THEATRE director Annabel Arden has given
Opera North, over the years, some of the best and most memorable productions I
can remember in its illustrious record.
Her version of The Magic Flute was both
deeply thoughtful and marvellously fantastical; her Return Of Ulysses and La
Traviata were hugely effective dramatically, and her The Cunning Little Vixen
created a wonderful make-believe world.
Now she’s tackling one of the big pieces of
the late 19th-century Italian ‘verismo’ style – Giordano’s Andrea
Chenier, a tale of passion and heroism at the time of the French Revolution –
beloved of tenors who can hit the high notes and audiences who long to hear
them do it.
It comes to The Lowry on March 19, in a
week which also sees Opera North revive their popular productions of Mozart’s
Così Fan Tutte and Donizetti’s comedy, L’Elisir D’Amore.
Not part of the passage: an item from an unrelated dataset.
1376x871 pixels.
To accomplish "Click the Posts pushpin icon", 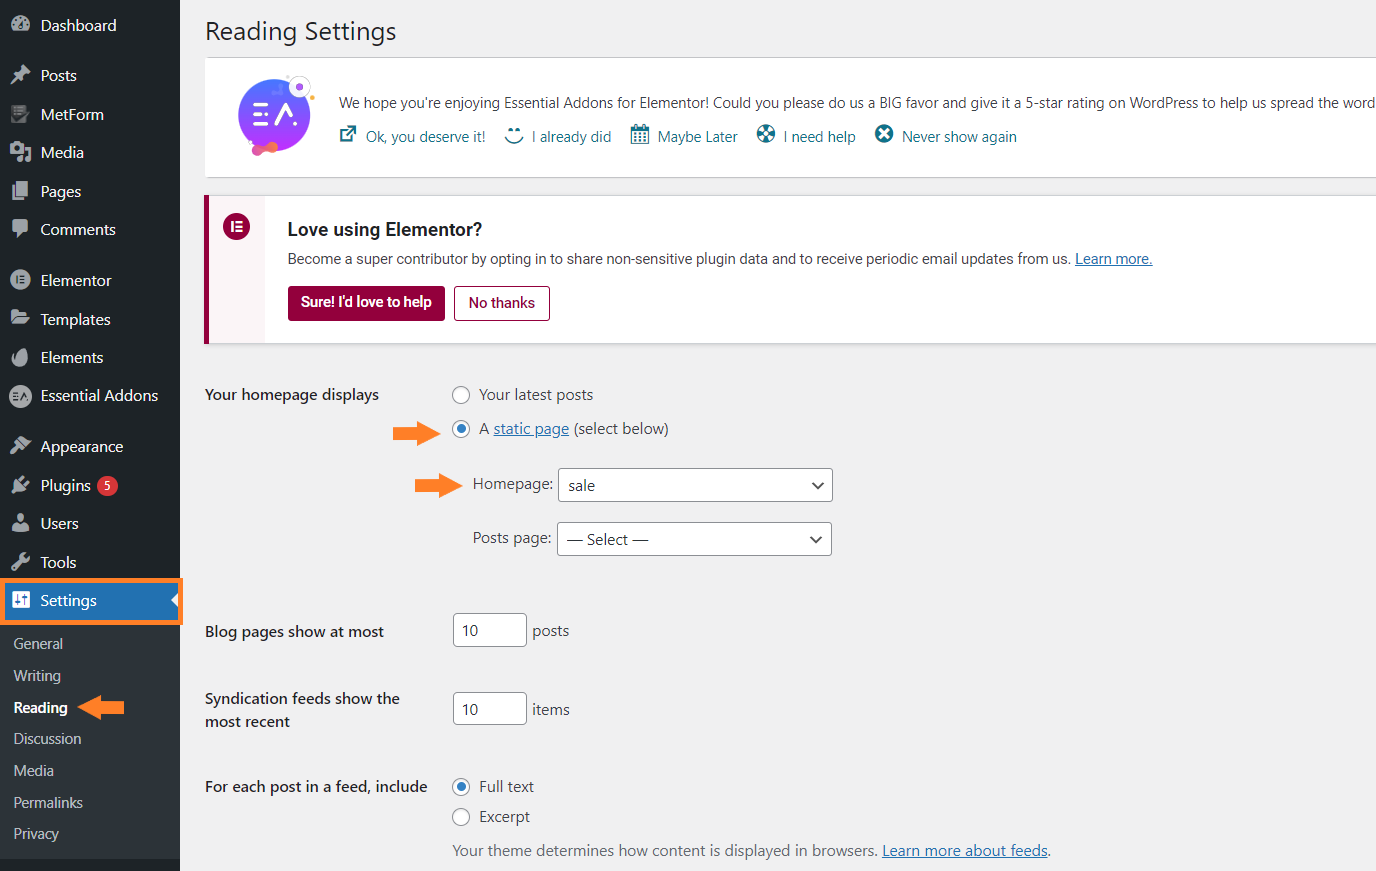I will tap(20, 75).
Royal Northern College of Music trained
tenor Rafael Rojas has the title role (he was the gunslinger hero in Puccini’s
The Girl Of The Golden West for Opera North in 2014 – a character first created
by Caruso), and Dutch soprano Annemarie Kremer is his love interest, Maddalena
(she was outstanding as Norma for the company in 2012).
“The music is incredibly exciting,” Annabel
Arden told me. “Andrea Chenier was a real person, a poet executed for being
anti-revolutionary, but in the opera there is woven in a love story – he meets
an aristocratic young woman and they’re united by patriotism and passion.
“You could play it as a conventionally
operatic story, but I looked at Chenier as an historical person and read his
poetry in the original French. I and the designer, Joanna Parker, were
fascinated by the idea of writing itself as what it’s about.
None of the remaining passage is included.